7.2.2. ID токен в качестве отделенной подписи

Кроме того, если используется значение <response_type> = "code id_token", сервер авторизации:

1. Должен поддерживать OpenID Connect в объеме методических рекомендаций [5].

2. Должен поддерживать подписанные ID токены.

3. Должен поддерживать подписанные и зашифрованные ID токены.

4. Должен возвращать ID токен в качестве отделенной подписи (detached signature) к ответу авторизации.

Примечание. ID токен не только подтверждает идентификацию владельца ресурса (субъекта), он также идентифицирует сервер авторизации (содержит идентификатор эмитента). В случае если ID токен включает идентификатор субъекта, он действует как отделенная подпись (detached signature) источника данных к ответу авторизации. Таким образом, ID токен также защищает ответ авторизации путем включения в ID токен хэш-кода незащищенных параметров ответа <code> и <state>.

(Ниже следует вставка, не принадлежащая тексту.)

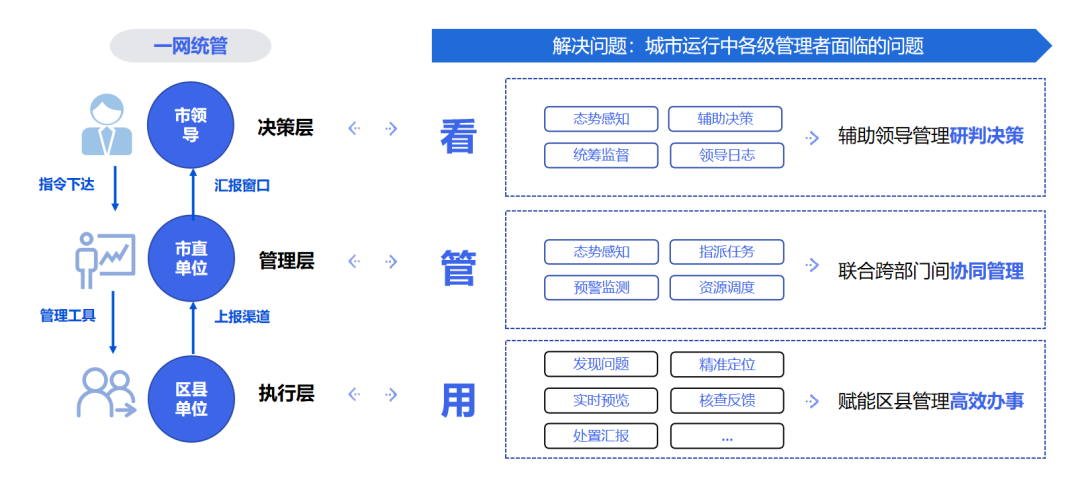Select the 市直单位 blue circle

click(x=191, y=259)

5. Если клиент предоставил значение <state>, для его защиты должен включать в ID токен хэш-код состояния <s_hash>. <s_hash> может быть опущен в ID токене, возвращаемом с конечной точки токена, если <s_hash> присутствует в ID токене, возвращаемом с конечной точки авторизации.

6. Не должен возвращать конфиденциальные персональные данные в ID токене в ответе авторизации.

Примечание. Сервер авторизации может вернуть из конечной точки авторизации больше параметров в составе ID токена, чем в ответе авторизации, согласно синтаксису OAuth 2.0.